### PERINTAH TUGAS
Tuliskan ulang secara persis bagian teks tentang demokrasi yang dimulai dari "Fauza Assyab (Foto: koleksi" dan berakhir pada "cratein berarti pemerintahan.".

### KUTIPAN DOKUMEN
■ ■ ■ ■ ■ ■ ■

Fauza Assyab (Foto: koleksi pribadi) |
Oleh Fauza Assyab
DEMOKRASI secara istilah berasal dari kata demos dan dan
cratein. Demos berarti rakyat, sedangkan cratein berarti pemerintahan.
Dengan demikian demokrasi adalah Pemerintahan yang
berdasarkan kepentingan rakyat. Semata-mata semua kepentingan rakyat
tersublimasi melalui perwakilannya di lembaga negara. Di ranah ini pula terbagi
demokrasi dalam bentuk demokrasi langsung dan demokrasi tidak langsung.
Oleh pemikir atau Mazhab Frankfrut juga memunculkan
demokrasi yang dikenal sebagai demokrasi deliberatif, yakni demokrasi yang
menjunjung partisipasi rakyat tanpa memutus peran rakyat dalam setiap
penyusunan kebijakan Pemerintahan. Hingga antara Pemerintah dan rakyat
terbangun dalam komunikasi yang
partisipatoris.
Pemilihan umum juga dapat dikatakan sebagai anak kandung
demokrasi yang dijalankan untuk mewujudkan prinsip kedaulatan rakyat dalam
fenomena ketatanegaraan. Prinsip-prinsip dalam pemilihan umum yang sesuai
dengan konstitusi antara lain prinsip kehidupan ketatanegaraan yang berkedaulatan
rakyat (demokrasi) ditandai bahwa setiap warga negara berhak ikut aktif dalam
setiap proses pengambilan keputusan kenegaraan.

■ ■ ■ ■ ■ ■ ■

### KUMPULAN DATA
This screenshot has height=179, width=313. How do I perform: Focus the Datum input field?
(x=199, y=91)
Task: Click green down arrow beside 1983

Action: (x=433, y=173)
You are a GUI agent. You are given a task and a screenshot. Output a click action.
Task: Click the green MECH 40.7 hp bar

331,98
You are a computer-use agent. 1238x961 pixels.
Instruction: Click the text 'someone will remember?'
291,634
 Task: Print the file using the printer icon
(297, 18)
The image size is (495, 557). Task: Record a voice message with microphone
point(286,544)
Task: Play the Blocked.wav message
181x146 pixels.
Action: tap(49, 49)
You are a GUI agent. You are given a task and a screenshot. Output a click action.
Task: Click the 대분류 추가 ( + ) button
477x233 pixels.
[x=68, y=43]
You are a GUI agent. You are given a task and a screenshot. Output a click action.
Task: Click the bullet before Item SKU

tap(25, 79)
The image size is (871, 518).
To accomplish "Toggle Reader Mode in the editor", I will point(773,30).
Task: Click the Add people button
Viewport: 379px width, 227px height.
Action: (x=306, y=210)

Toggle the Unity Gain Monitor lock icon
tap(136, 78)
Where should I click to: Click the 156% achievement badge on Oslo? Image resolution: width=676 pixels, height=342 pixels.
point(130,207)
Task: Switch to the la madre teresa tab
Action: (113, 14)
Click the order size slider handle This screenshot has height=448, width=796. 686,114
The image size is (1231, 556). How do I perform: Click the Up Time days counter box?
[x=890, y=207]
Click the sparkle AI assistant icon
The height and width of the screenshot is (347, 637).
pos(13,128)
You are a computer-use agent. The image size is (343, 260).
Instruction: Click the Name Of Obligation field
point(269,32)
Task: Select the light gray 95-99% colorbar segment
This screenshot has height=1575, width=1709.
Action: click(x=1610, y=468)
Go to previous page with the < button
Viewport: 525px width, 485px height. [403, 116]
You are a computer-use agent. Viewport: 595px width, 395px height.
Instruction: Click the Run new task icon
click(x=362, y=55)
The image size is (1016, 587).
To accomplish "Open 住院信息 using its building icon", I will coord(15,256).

■ ■ ■ ■ ■ ■ ■

### HASIL
Fauza Assyab (Foto: koleksi pribadi) |
Oleh Fauza Assyab
DEMOKRASI secara istilah berasal dari kata demos dan dan
cratein. Demos berarti rakyat, sedangkan cratein berarti pemerintahan.